▸ **TASK DETAILS**:
Please decide whether each statement agrees with the thread about the green wine bottle, giving yes or no and quoting the exact words of the thread that settle it.
1. The seal on the bottle seems to show a lowercase j and two stars.
2. One reply says pictures of 17th-century bottles usually show much darker green glass.
3. The person who started the thread thinks the bottle looks machine made.

SELECTED PASSAGE Start Marker

# Help with green wine bottle



## w045cag (Dec 22, 2013)

From what I have found, this shape of bottle is from the mid 1600s. I would just like to know if this is an original or a reproduction. It doesn't look like it's machine made. I don't know very much about antique bottles so any identification would be greatly appreciated! Thank you!  Below is a picture of the front of the bottle.


----------



## w045cag (Dec 22, 2013)

Picture of the side.


----------



## w045cag (Dec 22, 2013)

And a picture of the seal. It appears to be an uppercase J and two stars.


----------



## epgorge (Dec 22, 2013)

Probably a good guess on wine bottle. It has a demijohn look to it with an applied seal which usually gives the bottle more value. Not sure what the stars mean but a very nice bottle and I would assume it not a reproduction. The color and tooled look seem very old to me. I would think that seal would be easy enough to research.Joel


----------



## w045cag (Dec 22, 2013)

Thank you! The reason I was thinking reproduction is because I looked up "wine bottle j two stars" and found a couple of other forum posts that had similar bottles and the same seal. Both of those posts said they were probably Jamestown Reproductions. I'm not really sure how to tell a reproduction from an original, though.


----------



## epackage (Dec 22, 2013)

Looks like a repro, Jamestown probably the place...


----------



## ScottBSA (Dec 22, 2013)

From the small picture it looks like it is full of small bubbles.  I have a couple of pieces from our south of the border friends with the same evenly bubbled look.  I am going with repro as well.  The pictures I have seen of bottles from the 17th century usually show the glass as a much darker green.  No facts here, only a guess. Scott


----------



## epgorge (Dec 22, 2013)

Yes it does have a Spanish, south American or Italian look to it. What would it be a repro of?Joel


----------



## surfaceone (Dec 22, 2013)

SELECTED PASSAGE End Marker
RECORDS Start Marker

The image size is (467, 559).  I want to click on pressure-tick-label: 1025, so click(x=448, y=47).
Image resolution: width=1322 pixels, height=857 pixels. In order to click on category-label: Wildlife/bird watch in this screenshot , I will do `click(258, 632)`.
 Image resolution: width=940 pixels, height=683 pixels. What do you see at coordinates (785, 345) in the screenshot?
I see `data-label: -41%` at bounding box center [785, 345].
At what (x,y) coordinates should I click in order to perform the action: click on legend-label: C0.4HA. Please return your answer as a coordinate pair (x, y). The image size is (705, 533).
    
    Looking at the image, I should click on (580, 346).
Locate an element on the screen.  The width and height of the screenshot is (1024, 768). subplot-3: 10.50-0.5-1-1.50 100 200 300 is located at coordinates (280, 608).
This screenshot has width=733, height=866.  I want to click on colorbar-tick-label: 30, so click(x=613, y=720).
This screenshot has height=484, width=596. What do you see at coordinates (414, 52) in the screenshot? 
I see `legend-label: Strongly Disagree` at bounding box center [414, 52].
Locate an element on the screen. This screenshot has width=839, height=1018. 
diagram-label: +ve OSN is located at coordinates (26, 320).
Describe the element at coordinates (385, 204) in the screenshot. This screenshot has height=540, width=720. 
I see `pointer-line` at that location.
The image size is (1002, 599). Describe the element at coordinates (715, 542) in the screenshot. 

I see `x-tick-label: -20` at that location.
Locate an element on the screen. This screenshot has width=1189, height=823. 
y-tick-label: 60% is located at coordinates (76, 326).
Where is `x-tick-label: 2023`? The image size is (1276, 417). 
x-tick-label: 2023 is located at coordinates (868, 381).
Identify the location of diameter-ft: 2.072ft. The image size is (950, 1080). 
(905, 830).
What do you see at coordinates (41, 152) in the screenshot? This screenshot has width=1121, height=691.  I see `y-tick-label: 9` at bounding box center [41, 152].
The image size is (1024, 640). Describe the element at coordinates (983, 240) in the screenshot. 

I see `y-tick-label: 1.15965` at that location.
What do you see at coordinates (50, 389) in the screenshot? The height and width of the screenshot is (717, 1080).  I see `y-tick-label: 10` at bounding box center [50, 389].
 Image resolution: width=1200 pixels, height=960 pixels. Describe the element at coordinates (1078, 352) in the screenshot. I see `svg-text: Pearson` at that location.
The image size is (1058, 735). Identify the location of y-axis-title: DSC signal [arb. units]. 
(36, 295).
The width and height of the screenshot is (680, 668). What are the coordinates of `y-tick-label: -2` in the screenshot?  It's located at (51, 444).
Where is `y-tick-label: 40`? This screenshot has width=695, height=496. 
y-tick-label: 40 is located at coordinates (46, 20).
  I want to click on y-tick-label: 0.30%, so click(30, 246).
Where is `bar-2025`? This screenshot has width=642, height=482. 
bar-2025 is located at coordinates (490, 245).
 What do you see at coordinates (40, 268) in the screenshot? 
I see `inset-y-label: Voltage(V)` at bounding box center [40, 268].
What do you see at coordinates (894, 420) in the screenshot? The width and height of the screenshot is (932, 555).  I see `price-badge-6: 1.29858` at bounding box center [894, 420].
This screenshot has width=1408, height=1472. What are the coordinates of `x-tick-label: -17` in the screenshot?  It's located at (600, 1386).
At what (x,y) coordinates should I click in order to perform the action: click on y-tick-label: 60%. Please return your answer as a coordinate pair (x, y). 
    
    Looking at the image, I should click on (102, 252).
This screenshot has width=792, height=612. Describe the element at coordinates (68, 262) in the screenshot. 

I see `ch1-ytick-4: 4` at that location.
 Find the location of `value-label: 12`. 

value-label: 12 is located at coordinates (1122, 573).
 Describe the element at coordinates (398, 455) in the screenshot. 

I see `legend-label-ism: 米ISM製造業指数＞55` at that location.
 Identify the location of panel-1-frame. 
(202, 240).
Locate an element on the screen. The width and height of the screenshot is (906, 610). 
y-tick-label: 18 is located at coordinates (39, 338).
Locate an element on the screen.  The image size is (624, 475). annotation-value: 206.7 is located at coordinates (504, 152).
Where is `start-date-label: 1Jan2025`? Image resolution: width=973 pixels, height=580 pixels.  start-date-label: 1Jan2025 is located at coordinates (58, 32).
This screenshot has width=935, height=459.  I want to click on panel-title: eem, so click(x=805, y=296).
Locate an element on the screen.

RECORDS End Marker

▸ **SOLVED EXERCISE**:
1. No: "It appears to be an uppercase J and two stars."
2. Yes: "The pictures I have seen of bottles from the 17th century usually show the glass as a much darker green."
3. No: "It doesn't look like it's machine made."